— start —

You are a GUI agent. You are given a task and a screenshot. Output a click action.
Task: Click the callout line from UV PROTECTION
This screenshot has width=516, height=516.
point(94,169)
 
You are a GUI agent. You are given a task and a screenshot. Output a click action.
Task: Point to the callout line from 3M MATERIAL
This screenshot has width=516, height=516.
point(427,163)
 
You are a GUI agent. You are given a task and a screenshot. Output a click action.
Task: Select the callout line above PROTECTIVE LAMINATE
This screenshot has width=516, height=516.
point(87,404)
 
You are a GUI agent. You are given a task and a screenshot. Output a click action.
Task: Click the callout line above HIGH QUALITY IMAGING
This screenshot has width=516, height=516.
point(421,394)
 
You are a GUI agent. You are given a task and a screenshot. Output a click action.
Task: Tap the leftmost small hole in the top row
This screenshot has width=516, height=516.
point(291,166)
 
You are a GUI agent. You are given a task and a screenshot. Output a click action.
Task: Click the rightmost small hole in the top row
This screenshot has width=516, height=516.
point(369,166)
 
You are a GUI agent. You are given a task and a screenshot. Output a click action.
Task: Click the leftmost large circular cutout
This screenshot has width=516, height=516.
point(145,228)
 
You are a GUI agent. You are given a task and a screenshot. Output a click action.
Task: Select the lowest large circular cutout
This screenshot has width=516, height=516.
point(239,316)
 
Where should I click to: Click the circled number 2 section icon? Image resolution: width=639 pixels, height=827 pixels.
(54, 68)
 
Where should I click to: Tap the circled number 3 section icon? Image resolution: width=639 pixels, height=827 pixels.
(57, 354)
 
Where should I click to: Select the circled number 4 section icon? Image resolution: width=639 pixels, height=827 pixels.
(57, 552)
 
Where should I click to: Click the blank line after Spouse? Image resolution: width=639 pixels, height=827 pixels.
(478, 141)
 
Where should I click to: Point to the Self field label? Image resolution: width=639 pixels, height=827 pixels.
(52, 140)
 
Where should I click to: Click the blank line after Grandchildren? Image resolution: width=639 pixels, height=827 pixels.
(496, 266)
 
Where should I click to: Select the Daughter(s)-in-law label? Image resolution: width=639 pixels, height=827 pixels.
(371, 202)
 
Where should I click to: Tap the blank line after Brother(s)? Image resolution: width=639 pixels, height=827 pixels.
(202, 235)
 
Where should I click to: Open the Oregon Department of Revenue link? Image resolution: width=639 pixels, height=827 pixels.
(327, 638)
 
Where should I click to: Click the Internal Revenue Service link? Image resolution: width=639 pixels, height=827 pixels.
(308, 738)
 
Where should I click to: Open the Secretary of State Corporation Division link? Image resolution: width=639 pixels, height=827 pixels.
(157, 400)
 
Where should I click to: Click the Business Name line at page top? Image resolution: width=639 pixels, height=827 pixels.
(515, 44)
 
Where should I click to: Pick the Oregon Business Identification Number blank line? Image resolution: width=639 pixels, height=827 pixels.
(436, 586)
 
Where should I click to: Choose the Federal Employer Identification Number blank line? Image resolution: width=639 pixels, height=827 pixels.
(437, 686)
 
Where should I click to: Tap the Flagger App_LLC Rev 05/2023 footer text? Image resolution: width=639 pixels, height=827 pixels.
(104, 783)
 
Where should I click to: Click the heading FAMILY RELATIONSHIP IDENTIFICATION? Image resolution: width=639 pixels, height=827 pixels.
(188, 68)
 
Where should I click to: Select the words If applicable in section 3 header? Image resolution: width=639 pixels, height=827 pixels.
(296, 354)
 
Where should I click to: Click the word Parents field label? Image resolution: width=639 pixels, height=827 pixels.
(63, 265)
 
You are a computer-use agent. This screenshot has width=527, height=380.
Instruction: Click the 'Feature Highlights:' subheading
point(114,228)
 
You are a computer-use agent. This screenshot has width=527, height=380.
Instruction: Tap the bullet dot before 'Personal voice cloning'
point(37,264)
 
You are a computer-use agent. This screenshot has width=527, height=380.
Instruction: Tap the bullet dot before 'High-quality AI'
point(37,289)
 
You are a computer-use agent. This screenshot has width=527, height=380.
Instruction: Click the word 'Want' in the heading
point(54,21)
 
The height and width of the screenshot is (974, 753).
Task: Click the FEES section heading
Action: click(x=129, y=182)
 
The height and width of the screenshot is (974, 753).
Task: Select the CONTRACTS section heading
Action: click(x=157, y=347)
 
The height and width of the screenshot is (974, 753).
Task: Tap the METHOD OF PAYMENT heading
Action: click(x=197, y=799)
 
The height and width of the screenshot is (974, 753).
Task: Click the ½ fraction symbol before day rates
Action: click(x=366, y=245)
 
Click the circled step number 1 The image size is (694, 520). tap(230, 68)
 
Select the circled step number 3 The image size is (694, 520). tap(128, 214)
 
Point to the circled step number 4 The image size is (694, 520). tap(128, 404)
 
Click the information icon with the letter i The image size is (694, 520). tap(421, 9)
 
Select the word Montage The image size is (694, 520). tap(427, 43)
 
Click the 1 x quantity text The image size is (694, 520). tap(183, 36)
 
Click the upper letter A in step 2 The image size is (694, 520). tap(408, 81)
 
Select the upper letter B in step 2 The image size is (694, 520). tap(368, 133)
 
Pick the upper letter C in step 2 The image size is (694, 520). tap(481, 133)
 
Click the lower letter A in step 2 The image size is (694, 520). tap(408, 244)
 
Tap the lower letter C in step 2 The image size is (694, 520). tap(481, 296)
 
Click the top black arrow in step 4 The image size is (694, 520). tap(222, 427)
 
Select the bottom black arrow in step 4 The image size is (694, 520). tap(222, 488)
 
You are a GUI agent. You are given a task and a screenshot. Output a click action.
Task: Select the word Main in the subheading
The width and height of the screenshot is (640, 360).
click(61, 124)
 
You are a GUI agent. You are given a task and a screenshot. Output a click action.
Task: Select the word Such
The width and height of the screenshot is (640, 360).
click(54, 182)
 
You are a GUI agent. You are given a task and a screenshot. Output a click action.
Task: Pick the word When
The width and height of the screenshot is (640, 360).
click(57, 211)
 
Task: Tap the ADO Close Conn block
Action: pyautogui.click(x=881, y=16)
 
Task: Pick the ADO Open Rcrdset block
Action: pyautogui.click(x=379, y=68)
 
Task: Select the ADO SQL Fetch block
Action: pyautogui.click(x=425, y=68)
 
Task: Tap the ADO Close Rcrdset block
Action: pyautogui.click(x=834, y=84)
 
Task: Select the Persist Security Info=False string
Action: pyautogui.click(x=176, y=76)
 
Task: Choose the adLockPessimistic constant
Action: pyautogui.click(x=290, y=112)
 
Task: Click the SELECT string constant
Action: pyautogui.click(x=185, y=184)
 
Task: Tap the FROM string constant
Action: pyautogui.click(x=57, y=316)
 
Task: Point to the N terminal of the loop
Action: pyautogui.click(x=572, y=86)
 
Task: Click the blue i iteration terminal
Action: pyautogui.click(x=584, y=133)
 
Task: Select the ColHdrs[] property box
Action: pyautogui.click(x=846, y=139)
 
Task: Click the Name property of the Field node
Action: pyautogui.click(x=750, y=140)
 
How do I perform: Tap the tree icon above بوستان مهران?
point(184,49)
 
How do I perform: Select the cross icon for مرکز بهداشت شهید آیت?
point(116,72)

— end —

What to produce =
Pull out every line of the rows above that contains the word "small", matching case.

Correct result =
Task: Tap the leftmost small hole in the top row
Task: Click the rightmost small hole in the top row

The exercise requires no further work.